PASSAGE PROVIDED:
The laws of some states prohibit physicians from splitting with anyone, other than providers who are part of the same group practice, any professional fee, commission, rebate or other form of compensation for any services not actually and personally rendered. The precise language and judicial interpretation of fee-splitting prohibitions varies from state to state.
 
 
Courts in a number of states, including Illinois, have interpreted fee-splitting statutes as prohibiting all percentage of gross revenue and percentage of net profit management fee arrangements, despite the performance of legitimate management services. Prior to November 1, 2009, our management agreement with our Partner fertility center in Illinois provided that we be paid a base fee equal to a fixed percentage of the revenues of the fertility center that declined to zero to the extent the costs relating to the management of the fertility center increase as a percentage of total revenues. Due to the substantial risk that this compensation arrangement, being based on a percentage of revenues, would not be upheld if challenged under Illinois law, we entered into a new compensation agreement with this fertility Partner effective November 1, 2009. Under the terms of our new cost-plus agreement our fees are now equal to reimbursement of our costs incurred in operating the center, plus 9.5%.
 
 
Fee-splitting laws and their interpretations vary from state to state and are enforced by state courts and regulatory authorities that have broad discretion in their enforcement. For example, our Attain IVF Refund Program could be interpreted by one or more state regulators as a prohibited fee split to the extent that we retain a portion of the payments patients pay directly to us for their medical treatment by our fertility centers. There can be no assurance that these laws will be interpreted in a manner consistent with our practices or that other laws or regulations will not be enacted in the future that could have a material adverse effect on our business, financial condition and operating results. Penalties for violating fee-splitting statutes or regulations may include the medical license revocation, suspension, probation or other disciplinary action of the providers affiliated with our fertility centers or vein clinics who have been found to violate the fee-splitting statutes or regulations.
 
 
In addition, courts have refused to enforce contracts found to violate state fee-splitting prohibitions. To the extent any of our contractual arrangements are construed by a court or enforcement agency as violating a jurisdiction’s fee-splitting laws, there is a possibility that some provisions of our agreements may not be enforceable. For example, a physician shareholder of a managed practice might successfully avoid payment of a management fee on the grounds that the management arrangement violates the state’s fee-splitting prohibition. We also may be required to redesign or terminate our arrangements, including our Attain IVF programs, and our relationships with our fertility centers or vein clinics in order to bring their activities into compliance with such laws. The termination of, or our failure to, successfully restructure, any such relationship could have a material adverse affect on our business, financial condition and operating results. In particular, a forced restructuring of our management fee could have a material impact on us. In addition, expansion of our operations to new jurisdictions could require structural and organizational modifications of our relationships with our fertility centers in order to comply with additional statutes.

EXERCISE: Summarize the passage on fee-splitting laws in three sentences. The lines after this text come from an unrelated source.

MATERIAL PROVIDED:
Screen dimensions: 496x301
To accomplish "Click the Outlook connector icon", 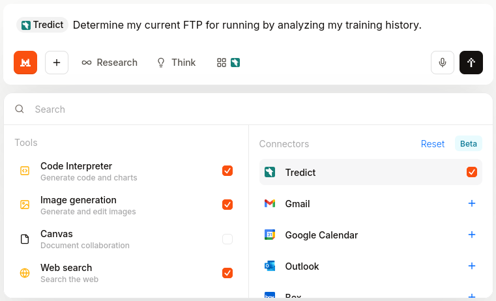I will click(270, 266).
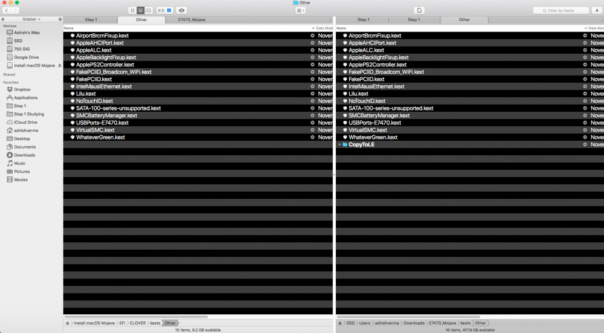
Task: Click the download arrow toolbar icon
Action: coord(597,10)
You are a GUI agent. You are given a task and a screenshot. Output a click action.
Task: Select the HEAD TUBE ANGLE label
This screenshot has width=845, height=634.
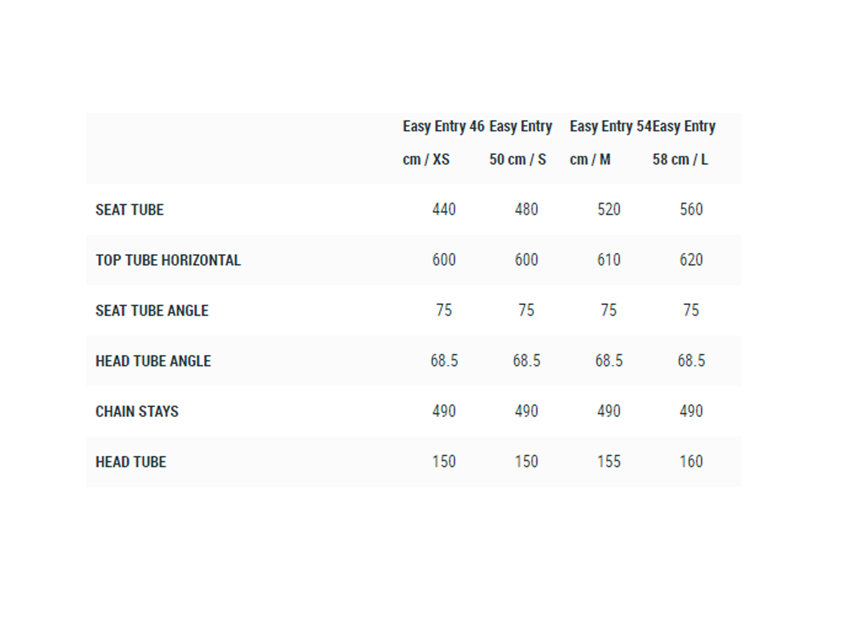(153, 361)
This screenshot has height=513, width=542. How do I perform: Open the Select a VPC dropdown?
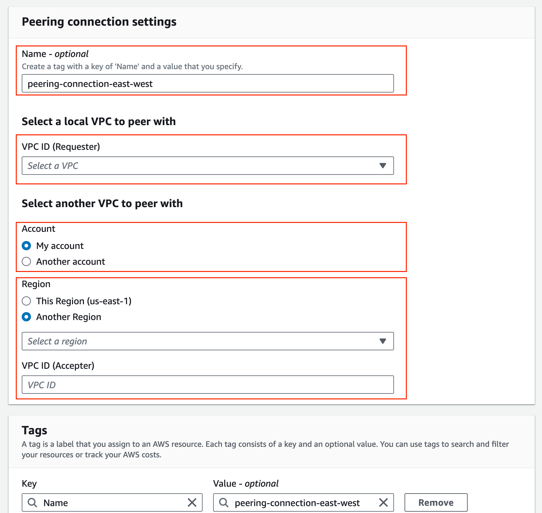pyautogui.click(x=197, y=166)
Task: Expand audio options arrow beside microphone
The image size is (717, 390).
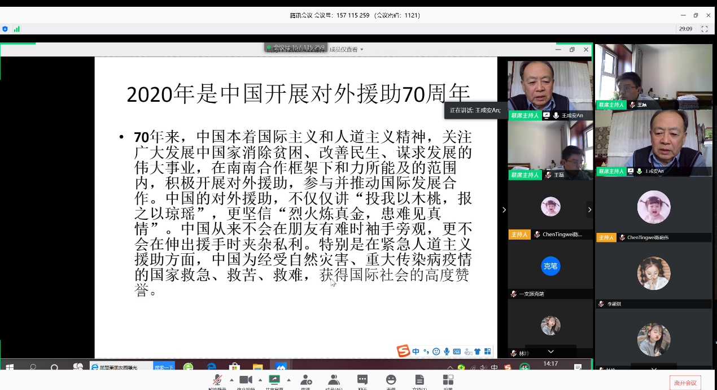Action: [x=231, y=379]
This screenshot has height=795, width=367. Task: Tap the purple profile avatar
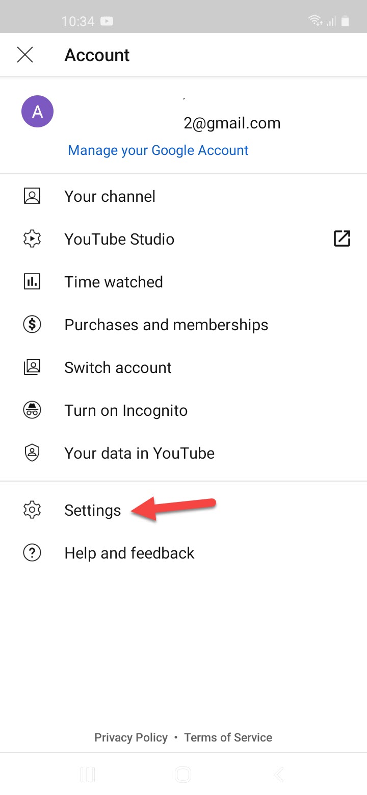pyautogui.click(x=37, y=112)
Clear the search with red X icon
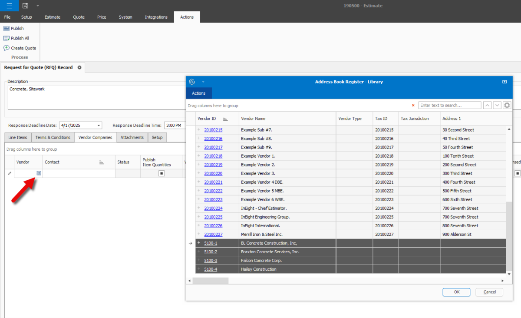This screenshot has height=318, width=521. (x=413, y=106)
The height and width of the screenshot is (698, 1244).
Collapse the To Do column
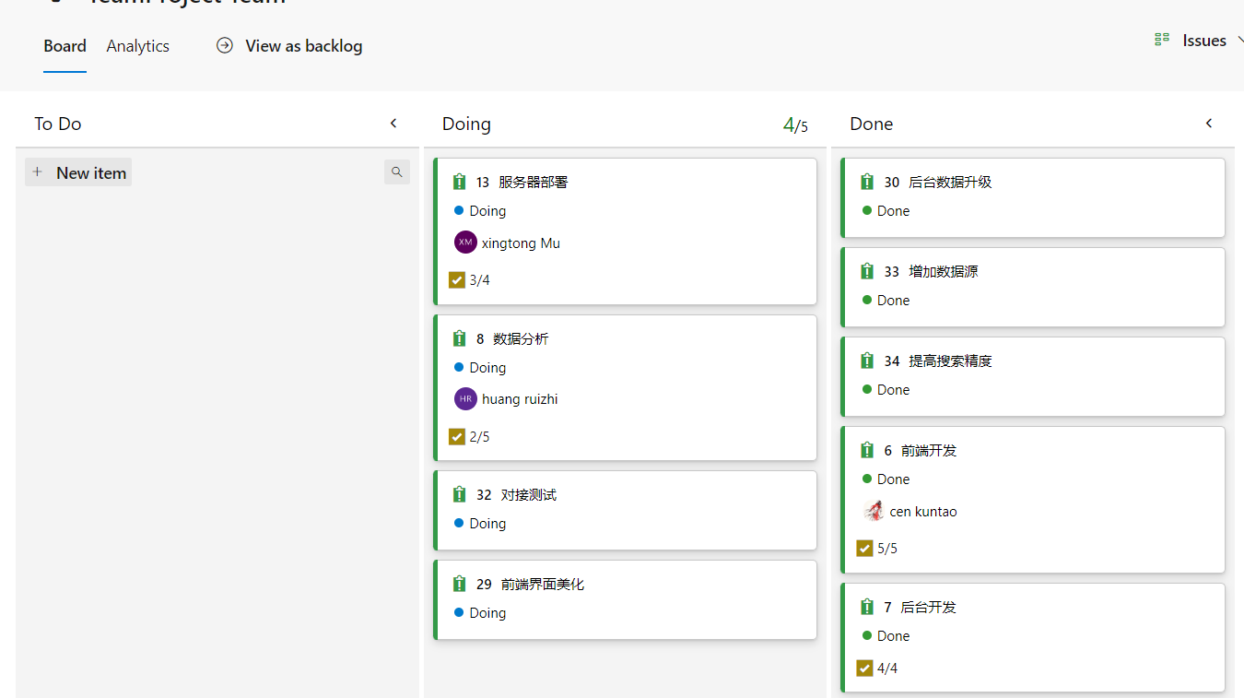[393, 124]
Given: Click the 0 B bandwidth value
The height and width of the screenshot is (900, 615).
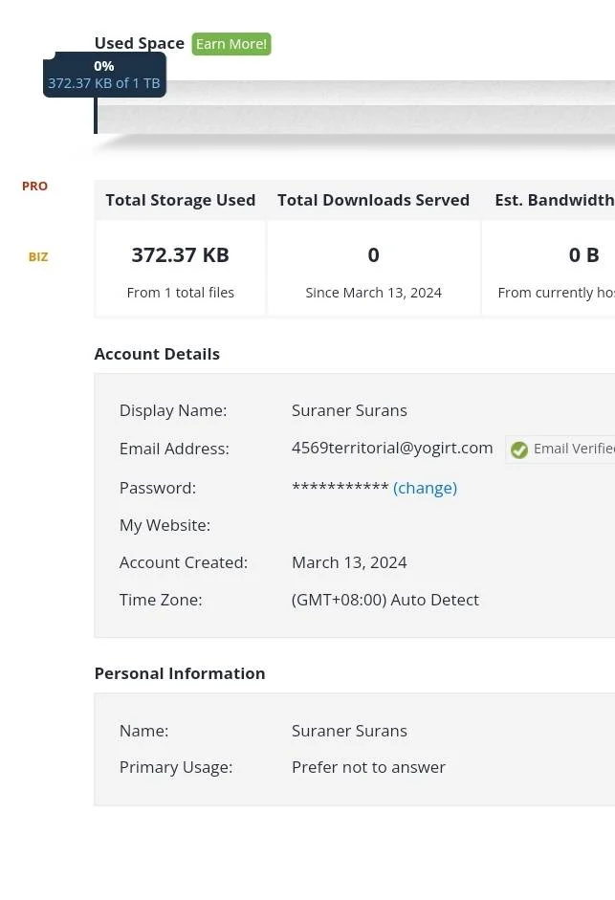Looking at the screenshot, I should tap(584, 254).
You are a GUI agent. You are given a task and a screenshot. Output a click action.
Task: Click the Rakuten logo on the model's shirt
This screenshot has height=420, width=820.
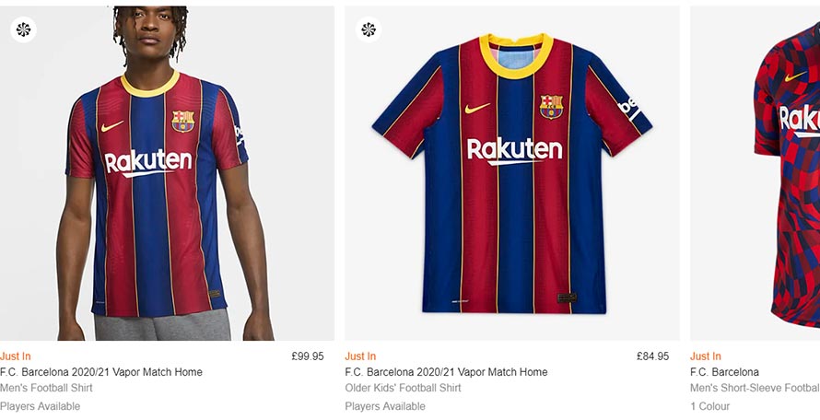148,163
---
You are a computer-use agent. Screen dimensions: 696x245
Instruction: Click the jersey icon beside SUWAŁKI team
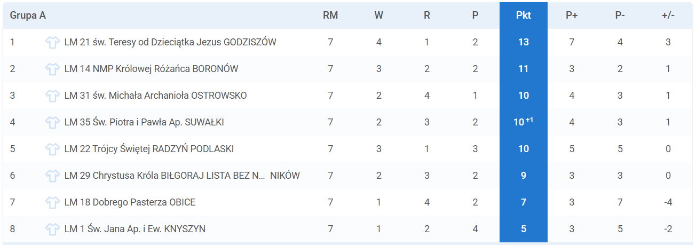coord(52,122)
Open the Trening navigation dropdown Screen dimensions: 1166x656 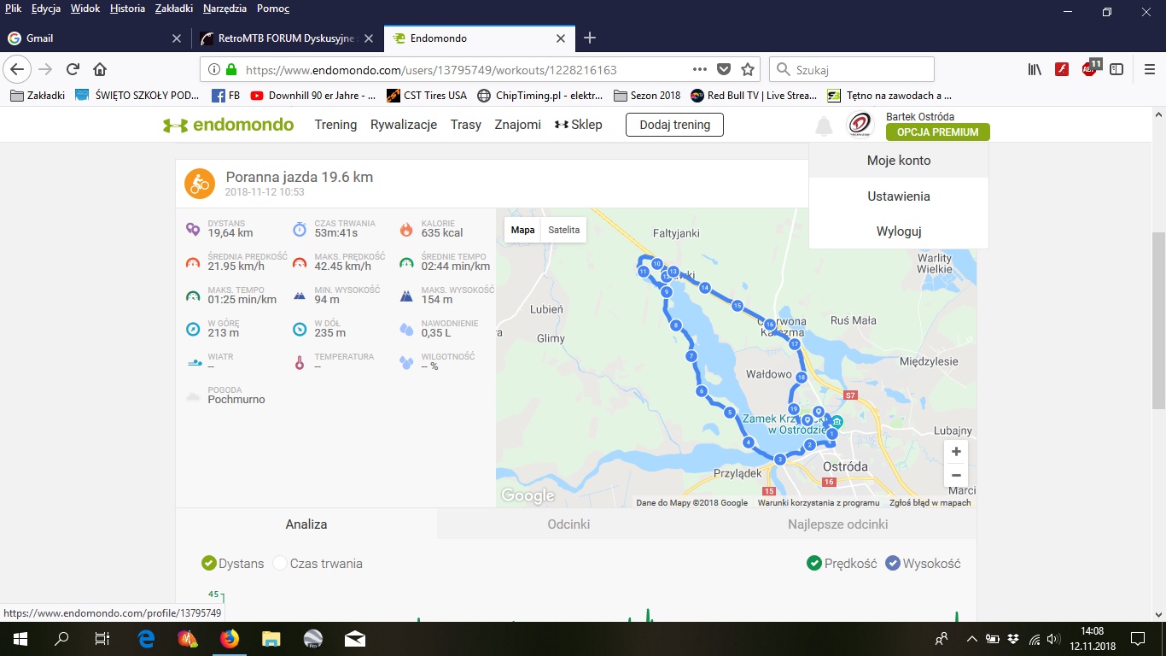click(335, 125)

TASK SOLUTION: Some states bar physicians from splitting fees with anyone outside their group practice for services they did not personally render, and courts in states including Illinois have read these statutes to prohibit management fees based on a percentage of revenue or profit. Because its percentage-of-revenue arrangement with its Illinois Partner fertility center faced a substantial risk of being struck down, the company moved on November 1, 2009, to a cost-plus agreement that reimburses its costs plus 9.5%. Since these laws vary by state and are enforced with broad discretion, a violation could lead to disciplinary action against affiliated providers, unenforceable contract provisions, or forced restructuring of arrangements such as the Attain IVF programs, which could materially harm the business.